By: Dr. Sonja Fung
As I was mulling over what health topic to write on, I thought, why not talk about one of my favorite subjects, good food. I love good food. When I get a food craving, I will drive a couple hours, even, to get my fix. So when the topic of bone broth popped into my head, I let it slowly simmer on the back burner of my brain.
To me, nothing comes closer to home cooking than a beautifully prepared soup broth. I grew up with bone broths. From my earliest memories, my family would always start dinner with a bowl of some type of broth based soup, usually made from chicken, pork, or beef bones. I was reading an article in Lucky Peach food zine a few months ago about bone marrow and the virtues of bone broth. It reminded me of a paper in the Townsend Letters I had read years ago, in medical school, about the healing properties of bone broth. I finally got a knock in the head as I was sucking down some divine bone marrow at Sense Restaurant a couple weeks ago. Eureka! The broth has finally gelled.

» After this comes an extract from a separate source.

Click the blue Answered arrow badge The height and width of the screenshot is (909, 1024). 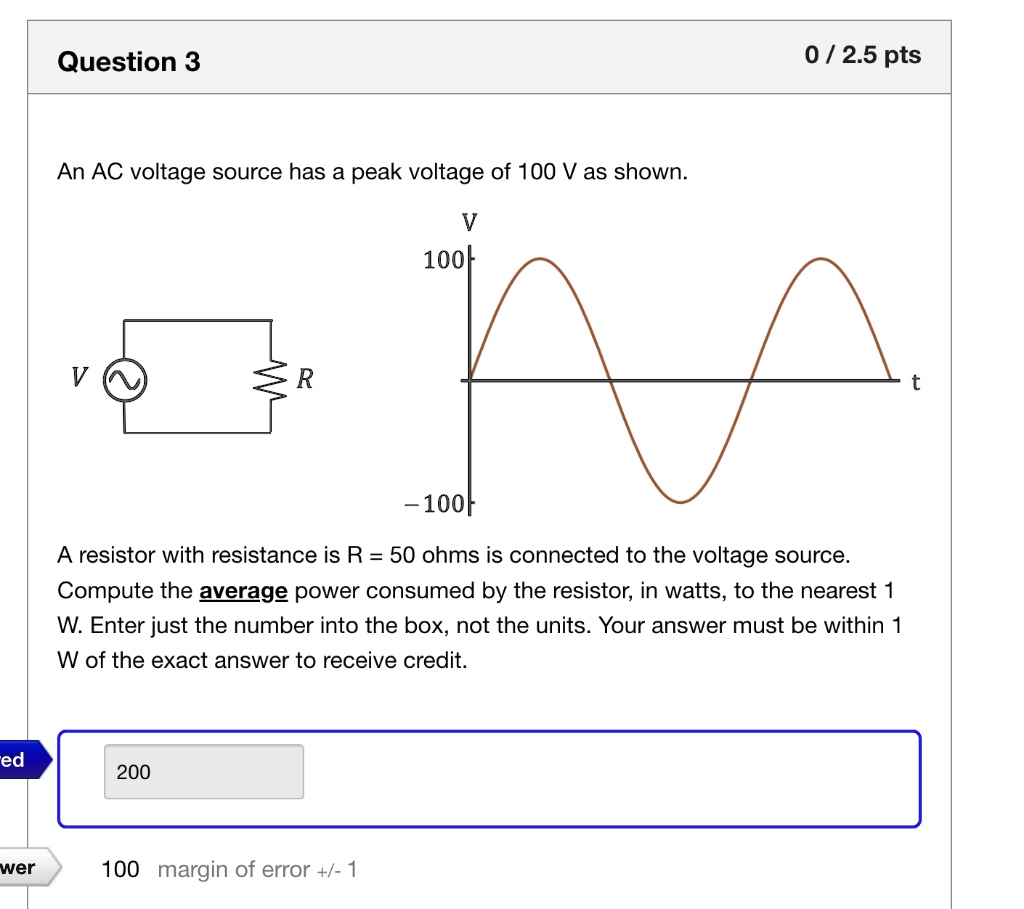tap(20, 761)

Chicken soup has been a common home remedy for simple colds and flu, but it’s far from old-fashioned. Bone broth is a nutrient-dense, immune boosting, super food with roots that go back centuries. Bone broths are usually made from the left over chicken or turkey carcass, pork knuckles, or ox tails. What most people don’t realize is that bone is a connective tissue. The properties of bone include: Minerals (calcium, magnesium), Cartilage (collagen, glycosaminoglycans (GAGs), chondroitant), Marrow (stem cells for RBC, WBC, PLT, immune building), and Gelatin (skin, hair, nails). When you break down the bone by slowly boiling it for a long time, your body is able to easily absorb and utilize these key components.
Traditionally, bone broths were used for a multitude of conditions such as: anemia, digestive issues, malnutrition, weight loss, muscle wasting, cancer, low immune function, osteoporosis, arthritis, and thinning hair, skin, and nails. Broths were sipped more like a medicinal tea than as soup. In modern practice, the healing properties of bone broth are under-valued and under-utilized. However, the health benefits are clear. Because bone broths are so nourishing, I highly recommend them to everyone, regardless of health status. I especially recommend them to my cancer patients because of the immune supportive properties and high nutrient density. Just sipping the broth throughout the day like a tea nourishes and tonifies your body. Sometimes you don’t have to travel hours to enjoy delicious, nutrient-dense, healing food.
Basic Broth Recipe
1. Bones (cooked or raw)—from poultry, fish, shellfish, beef, lamb
2. Water—start with cold water enough to cover bones
3. Vinegar (apple cider, red or white wine, rice)—2 tablespoons per 1 quart water or 2 pounds bones
4. Vegetables (optional)—celery, carrots, onions, garlic and parsley are the most traditionally used, but any will do. If added towards the end of cooking, mineral content will be higher.
5. Mushrooms (shitake, button, brown, white, etc.)- add towards the beginning. The more you cook them, the more immune boosting properties you get out of them.
Combine bones, water, mushrooms, and vinegar in a slow cooker. Turn onto low and cook for 24-48 hours. Add vegetables in last ½ hour of cooking (or at any point as convenience dictates). Strain through a colander or sieve, lined with cheesecloth for a clearer broth. Discard the bones. If uncooked meat was used to start with, reserve the meat for soup or salads. Broth may be frozen for months or kept in the refrigerator for about 5 days.